Exercise passage:
* * * * * * * * *
Cancer stratification by molecular imaging

Abstract

The lack of specificity of traditional cytotoxic drugs has triggered the development of anticancer agents that selectively address specific molecular targets. An intrinsic property of these specialized drugs is their limited applicability for specific patient subgroups. Consequently, the generation of information about tumor characteristics is the key to exploit the potential of these drugs. Currently, cancer stratification relies on three approaches: Gene expression analysis and cancer proteomics, immunohistochemistry and molecular imaging. In order to enable the precise localization of functionally expressed targets, molecular imaging combines highly selective biomarkers and intense signal sources. Thus, cancer stratification and localization are performed simultaneously. Many cancer types are characterized by altered receptor expression, such as somatostatin receptors, folate receptors or Her2 (human epidermal growth factor receptor 2). Similar correlations are also known for a multitude of transporters, such as glucose transporters, amino acid transporters or hNIS (human sodium iodide symporter), as well as cell specific proteins, such as the prostate specific membrane antigen, integrins, and CD20. This review provides a comprehensive description of the methods, targets and agents used in molecular imaging, to outline their application for cancer stratification. Emphasis is placed on radiotracers which are used to identify altered expression patterns of cancer associated markers.

Figure 1

Cancer stratification by molecular imaging allows patients clustering according to the expected outcome of a therapeutic approach by visualizing an expressed biomarker. The resulting patient subgroups can subsequently be treated with the most promising therapy [6].

Figure 2

Chemical structure of 2-Deoxy-2-(¹⁸F)fluoro-glucose ([¹⁸F]-FDG). [¹⁸F]-FDG is taken up by the glucose transport system. As many cancer types show higher metabolic glucose turnover, [¹⁸F]-FDG uptake is increased, leading to its accumulation in cancer tissue. Subsequently, imaging with positron emission tomography (PET) is possible due to the β⁺ emitting radionuclide ¹⁸F.

Figure 3

Chemical structure of l-[3-¹⁸F]-α-methyl-tyrosine, a PET tracer specifically taken up via amino acid transporters, which are overexpressed in many types of cancer.
* * * * * * * * *
Dataset records:
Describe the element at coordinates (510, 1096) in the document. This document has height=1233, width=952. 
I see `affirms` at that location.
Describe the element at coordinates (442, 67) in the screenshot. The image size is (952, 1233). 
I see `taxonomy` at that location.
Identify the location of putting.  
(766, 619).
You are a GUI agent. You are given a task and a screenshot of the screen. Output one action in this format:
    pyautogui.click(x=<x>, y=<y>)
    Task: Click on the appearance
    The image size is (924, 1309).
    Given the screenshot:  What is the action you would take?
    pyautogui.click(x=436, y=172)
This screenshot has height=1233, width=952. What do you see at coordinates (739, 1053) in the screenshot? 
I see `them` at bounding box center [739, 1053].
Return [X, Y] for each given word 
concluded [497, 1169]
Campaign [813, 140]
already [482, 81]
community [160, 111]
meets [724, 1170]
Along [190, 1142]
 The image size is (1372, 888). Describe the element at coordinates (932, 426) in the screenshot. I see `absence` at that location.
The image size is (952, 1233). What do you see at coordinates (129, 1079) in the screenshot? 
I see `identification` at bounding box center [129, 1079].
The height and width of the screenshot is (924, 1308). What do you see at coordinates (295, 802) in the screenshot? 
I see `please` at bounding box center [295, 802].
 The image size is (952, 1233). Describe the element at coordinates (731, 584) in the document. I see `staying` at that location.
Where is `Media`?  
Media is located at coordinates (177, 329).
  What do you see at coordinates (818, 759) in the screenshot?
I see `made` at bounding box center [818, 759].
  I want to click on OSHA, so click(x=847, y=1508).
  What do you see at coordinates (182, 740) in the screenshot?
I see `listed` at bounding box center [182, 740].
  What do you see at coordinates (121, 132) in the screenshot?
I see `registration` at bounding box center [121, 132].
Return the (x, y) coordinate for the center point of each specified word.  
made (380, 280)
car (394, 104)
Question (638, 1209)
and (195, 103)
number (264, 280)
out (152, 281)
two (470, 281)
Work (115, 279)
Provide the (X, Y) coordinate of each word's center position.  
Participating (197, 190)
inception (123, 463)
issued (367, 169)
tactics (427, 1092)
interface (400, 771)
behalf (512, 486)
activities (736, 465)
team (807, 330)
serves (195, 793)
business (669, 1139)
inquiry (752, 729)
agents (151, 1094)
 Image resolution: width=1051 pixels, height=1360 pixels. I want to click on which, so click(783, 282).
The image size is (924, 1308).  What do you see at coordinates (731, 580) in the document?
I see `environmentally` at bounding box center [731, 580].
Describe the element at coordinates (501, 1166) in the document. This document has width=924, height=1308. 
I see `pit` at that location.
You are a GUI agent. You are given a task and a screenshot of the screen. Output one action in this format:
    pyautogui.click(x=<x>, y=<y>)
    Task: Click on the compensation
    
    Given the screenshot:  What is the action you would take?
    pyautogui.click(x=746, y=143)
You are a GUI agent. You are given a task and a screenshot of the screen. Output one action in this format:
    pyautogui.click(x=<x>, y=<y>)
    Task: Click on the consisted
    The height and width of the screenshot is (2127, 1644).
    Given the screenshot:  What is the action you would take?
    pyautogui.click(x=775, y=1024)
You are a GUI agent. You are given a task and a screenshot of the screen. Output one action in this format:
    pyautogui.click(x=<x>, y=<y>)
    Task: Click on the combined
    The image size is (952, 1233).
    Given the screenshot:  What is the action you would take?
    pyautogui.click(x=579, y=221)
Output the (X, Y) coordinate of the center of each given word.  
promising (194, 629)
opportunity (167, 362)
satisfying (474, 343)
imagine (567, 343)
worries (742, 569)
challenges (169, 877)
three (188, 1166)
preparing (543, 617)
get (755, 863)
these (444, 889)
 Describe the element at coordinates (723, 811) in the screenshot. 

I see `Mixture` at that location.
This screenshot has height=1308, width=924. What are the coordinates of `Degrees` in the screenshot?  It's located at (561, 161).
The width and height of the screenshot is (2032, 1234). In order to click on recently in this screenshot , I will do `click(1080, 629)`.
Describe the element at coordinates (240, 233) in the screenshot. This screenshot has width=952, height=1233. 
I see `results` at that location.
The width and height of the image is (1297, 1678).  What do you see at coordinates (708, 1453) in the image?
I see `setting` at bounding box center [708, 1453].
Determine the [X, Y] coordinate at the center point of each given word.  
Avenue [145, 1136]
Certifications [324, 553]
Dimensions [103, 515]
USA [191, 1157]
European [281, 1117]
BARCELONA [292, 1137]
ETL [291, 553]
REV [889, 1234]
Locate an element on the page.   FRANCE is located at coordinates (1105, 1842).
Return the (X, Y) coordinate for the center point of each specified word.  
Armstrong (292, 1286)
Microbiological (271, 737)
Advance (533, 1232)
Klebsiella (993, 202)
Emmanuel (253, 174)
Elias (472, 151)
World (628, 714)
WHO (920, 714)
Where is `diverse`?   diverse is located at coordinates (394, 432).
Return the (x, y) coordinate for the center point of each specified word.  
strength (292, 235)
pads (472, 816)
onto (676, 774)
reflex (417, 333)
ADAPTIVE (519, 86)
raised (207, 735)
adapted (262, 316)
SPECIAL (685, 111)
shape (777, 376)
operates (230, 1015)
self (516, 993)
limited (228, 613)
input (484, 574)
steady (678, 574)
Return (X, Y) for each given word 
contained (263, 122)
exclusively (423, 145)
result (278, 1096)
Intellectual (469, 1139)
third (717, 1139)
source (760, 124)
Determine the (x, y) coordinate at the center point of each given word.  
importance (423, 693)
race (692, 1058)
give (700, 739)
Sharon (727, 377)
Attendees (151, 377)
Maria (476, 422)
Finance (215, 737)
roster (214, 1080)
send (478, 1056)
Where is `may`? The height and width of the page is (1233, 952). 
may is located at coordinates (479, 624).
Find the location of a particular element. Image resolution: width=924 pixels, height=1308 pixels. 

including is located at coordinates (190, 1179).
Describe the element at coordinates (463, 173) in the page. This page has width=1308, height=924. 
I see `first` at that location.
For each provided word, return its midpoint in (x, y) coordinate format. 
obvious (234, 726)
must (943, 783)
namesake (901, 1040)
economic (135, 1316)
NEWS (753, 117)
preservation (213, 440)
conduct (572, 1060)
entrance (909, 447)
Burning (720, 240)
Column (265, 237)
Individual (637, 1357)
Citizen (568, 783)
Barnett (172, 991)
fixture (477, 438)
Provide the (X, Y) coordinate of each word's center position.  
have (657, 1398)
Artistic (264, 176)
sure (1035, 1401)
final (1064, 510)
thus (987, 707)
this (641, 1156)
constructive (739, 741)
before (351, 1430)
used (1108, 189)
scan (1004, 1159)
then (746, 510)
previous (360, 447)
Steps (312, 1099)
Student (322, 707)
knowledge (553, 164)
* * * * * * * * *
Answer these questions from the text on cancer stratification by molecular imaging.
(a) What three approaches does cancer stratification currently rely on?
(b) Which β⁺ emitting radionuclide makes PET imaging with [¹⁸F]-FDG possible?
(c) Through what is l-[3-¹⁸F]-α-methyl-tyrosine specifically taken up?

Exercise output:
(a) Gene expression analysis and cancer proteomics, immunohistochemistry, and molecular imaging.
(b) ¹⁸F.
(c) Amino acid transporters.